Healthcare systems & organisations
  • Embed digital inclusion as a core pillar of their healthcare transformation strategies, ensuring all services account for digital literacy and access barriers.
  • Patients, particularly from marginalised groups, must be actively involved in designing digital services. Digital health technologies should be co-developed with users, through on-going and meaningful engagement.
  • Not all patients can access digital-first healthcare, so phone, postal, and in-person NHS services must remain available. A hybrid approach offering services with different levels of digitalisation helps to flex around people’s preferences.
  • Fund training for staff on digital health technologies, ensuring effective adoption, and on how to facilitate patient engagement.
Tech & digital health companies

Section 5: How Akeso supports digital health equity

At Akeso, we use data-driven insights to help health and care organisations tackle digital exclusion. Our Population Health Clustering tool analyses socio-demographics, health outcomes, and healthcare access patterns to identify communities most at risk of digital exclusion.

Included in the tool is the Digital Exclusion Risk Index, produced by the Greater Manchester Combined Authority, which is calculated from demography, deprivation and broadband access. By pinpointing communities at the highest risk of digital exclusion, we can help NHS partners and ICSs design digital health strategies and solutions, ensuring digital transformation works for everyone, not just the digitally literate.
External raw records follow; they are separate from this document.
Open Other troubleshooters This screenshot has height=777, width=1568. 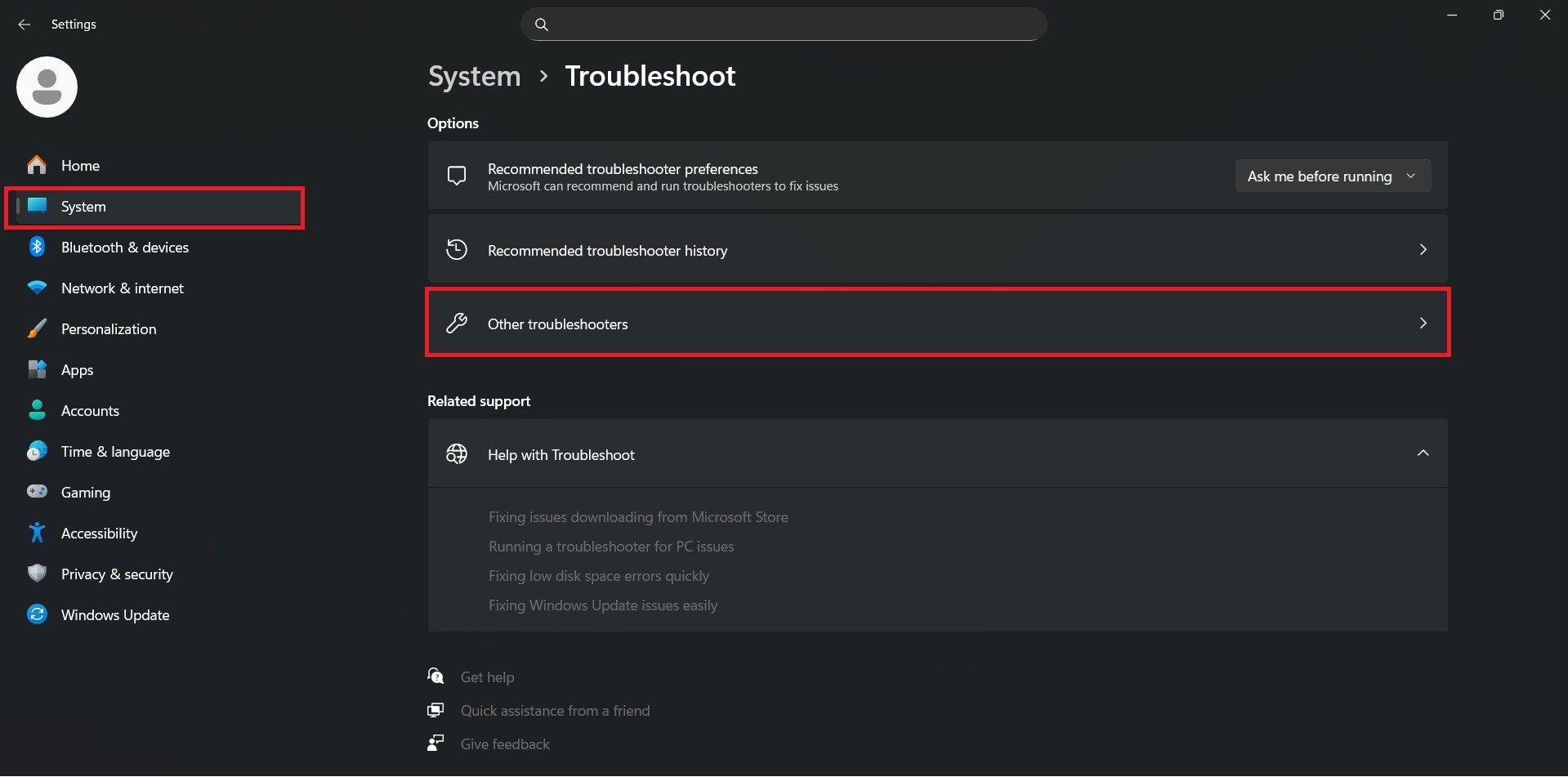[x=937, y=324]
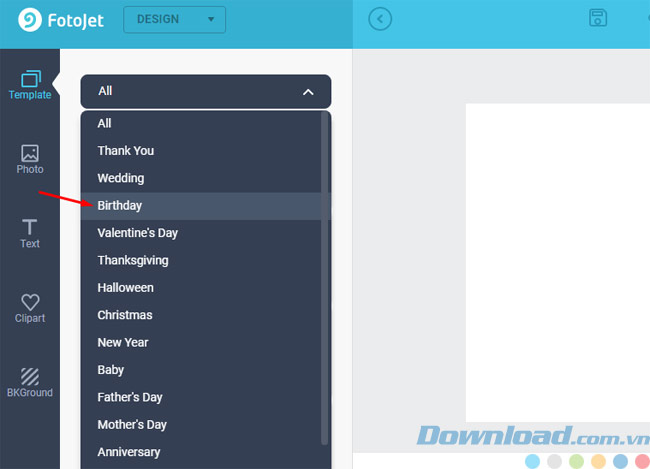Viewport: 650px width, 469px height.
Task: Open the Photo panel in sidebar
Action: click(x=30, y=159)
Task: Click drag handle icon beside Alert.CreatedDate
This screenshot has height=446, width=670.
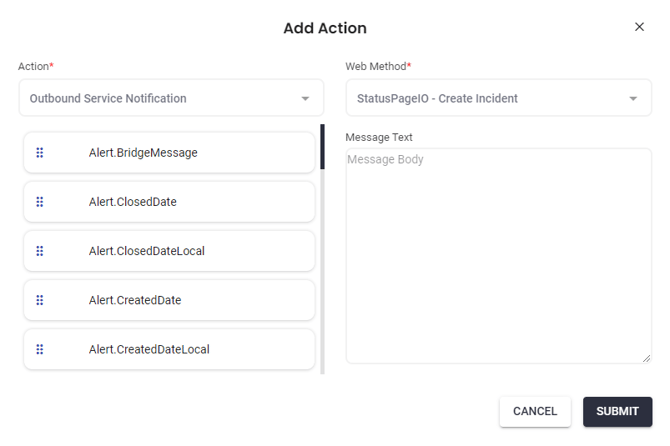Action: (40, 300)
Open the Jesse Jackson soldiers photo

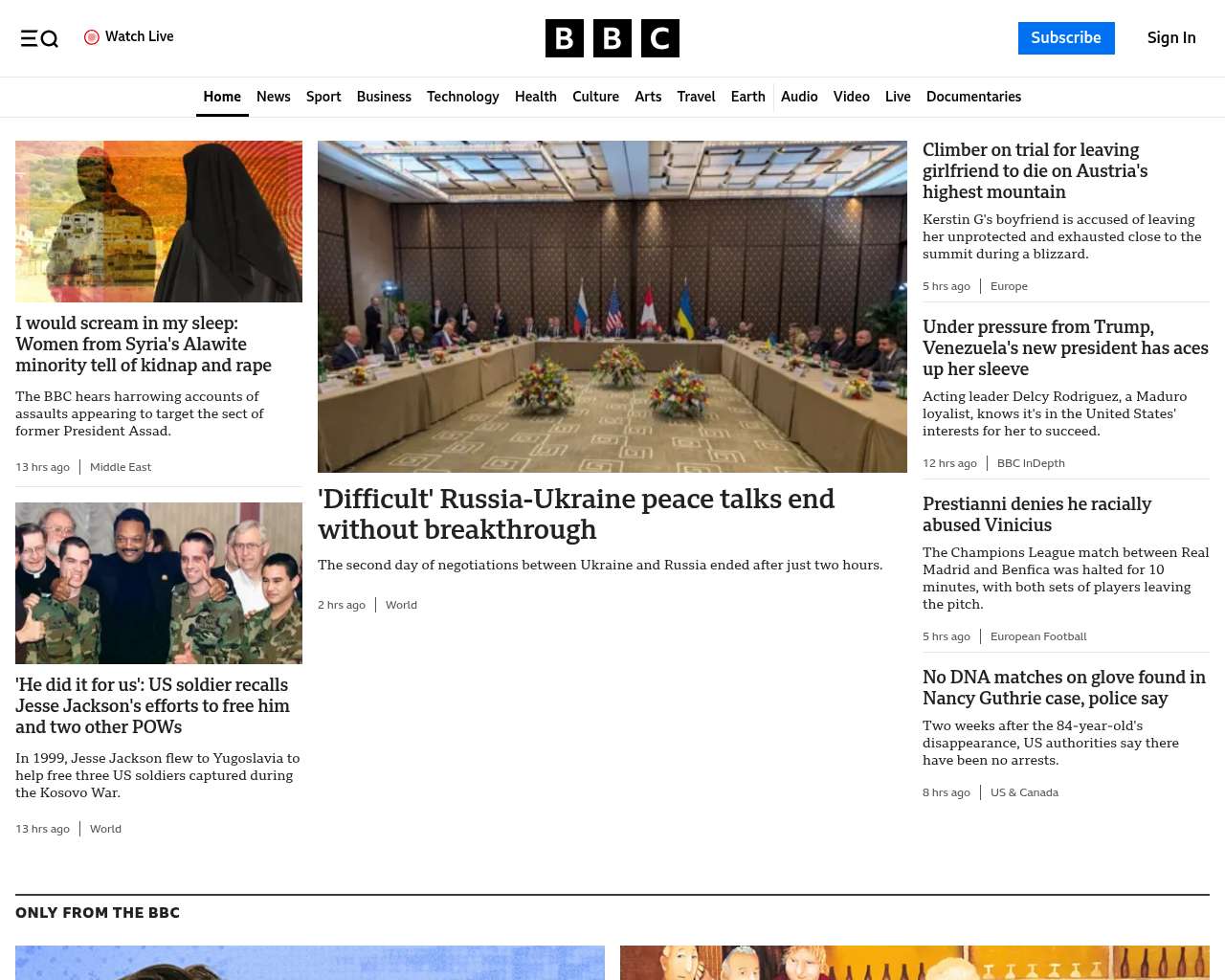(x=159, y=583)
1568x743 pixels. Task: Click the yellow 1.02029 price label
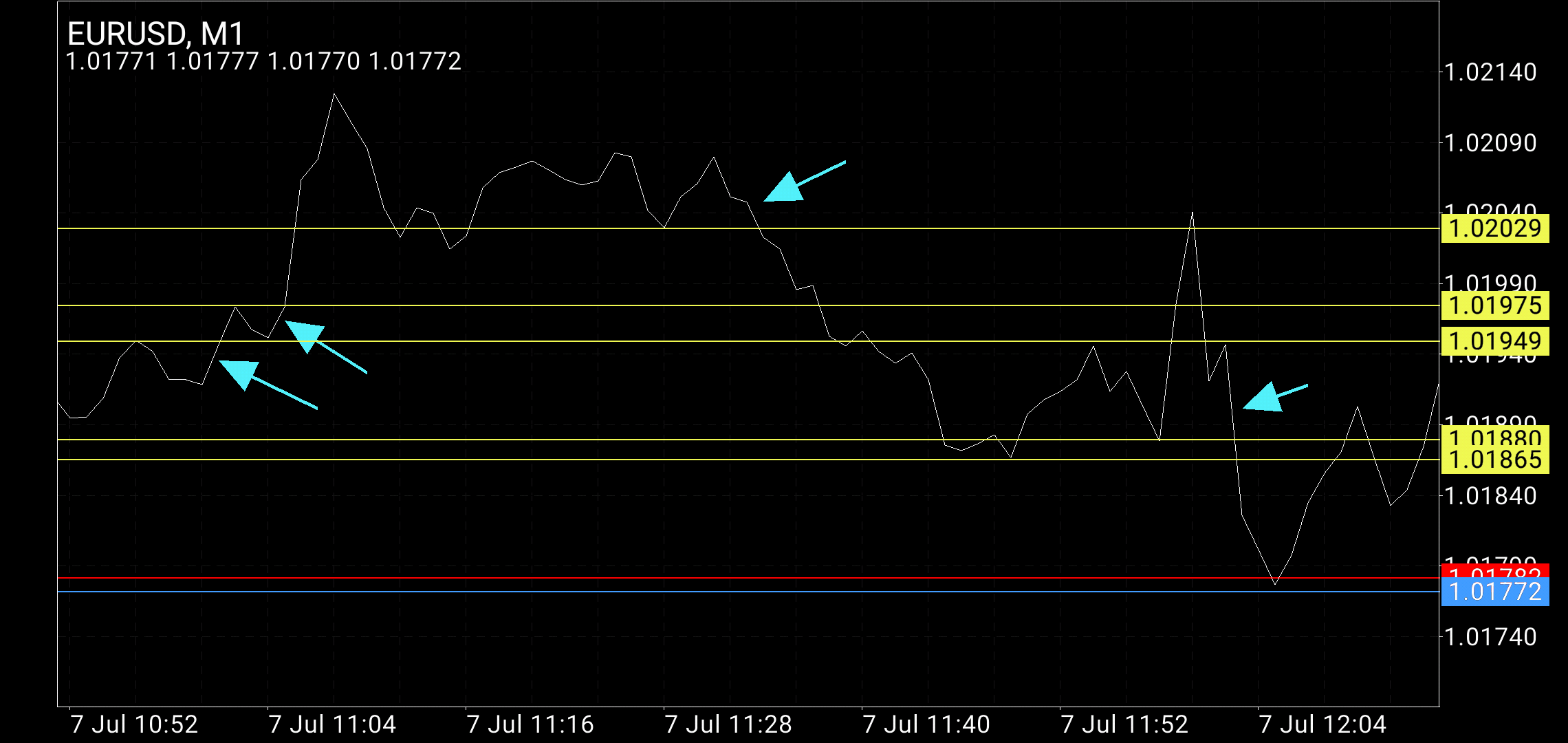[1494, 228]
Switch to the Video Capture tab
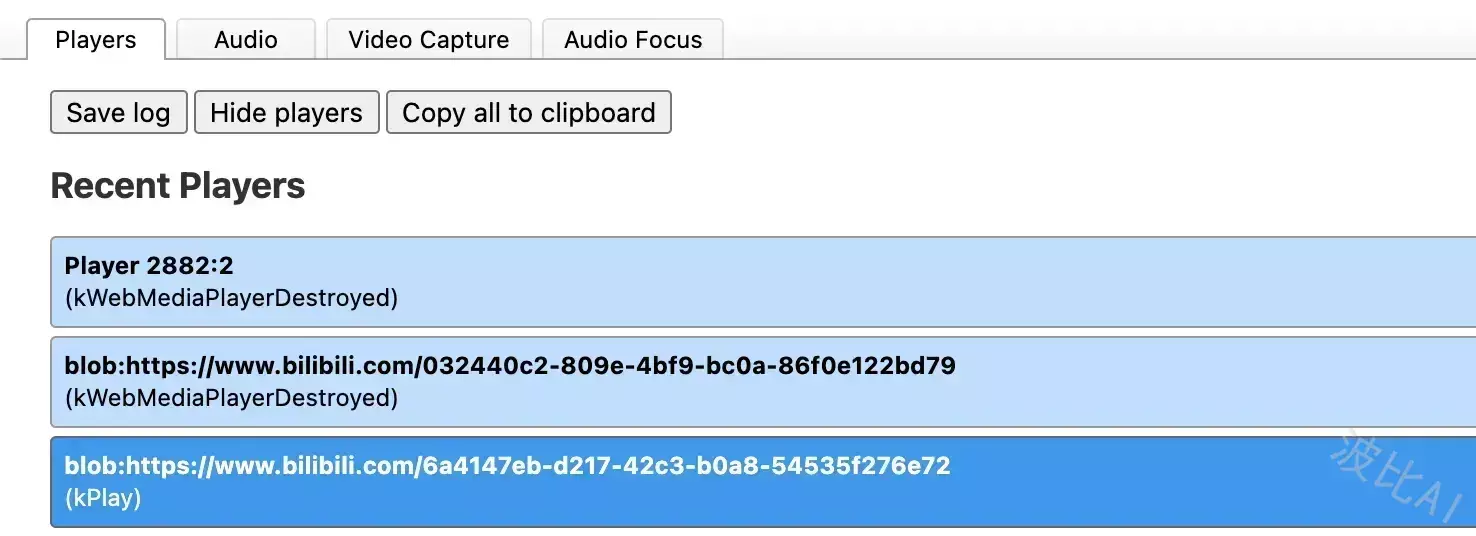This screenshot has width=1476, height=536. [x=429, y=40]
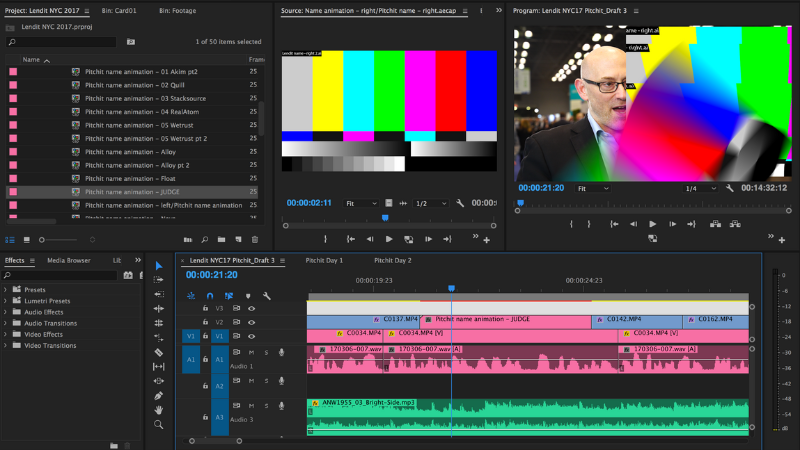Open timeline settings wrench icon

(x=267, y=296)
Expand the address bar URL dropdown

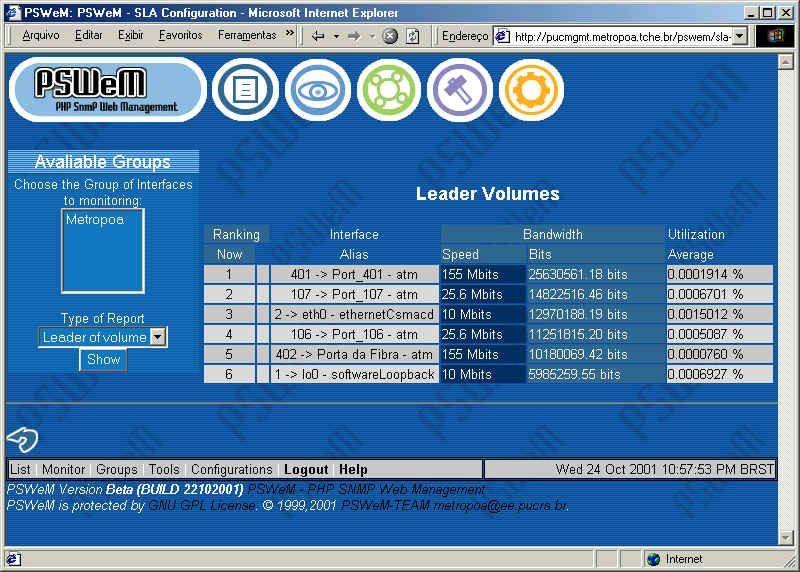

Figure 2: Presents the Digital Exclusion Risk Index (DERI) across Integrated Care Boards (ICBs) in England, calculated using data sourced from the Office for National Statistics (ONS) and Census data. The index highlights areas with varying levels of digital exclusion risk, reflecting factors such as broadband access, digital literacy, and socioeconomic indicators. ICBs shown in grey did not meet the minimum data requirements necessary to calculate a DERI score.

Conclusions

Digital health transformation presents an unprecedented opportunity to improve healthcare accessibility, efficiency, and personalisation. However, without thoughtful implementation, it risks reinforcing, rather than reducing, existing health inequalities. Digital exclusion is not just about access—it reflects deeper social, economic, and systemic disparities that must be addressed through coordinated efforts from government, healthcare systems, and technology developers. By taking a system-wide, equity-driven approach, the NHS, policymakers, and digital health companies can ensure that innovation leads to better health outcomes for all.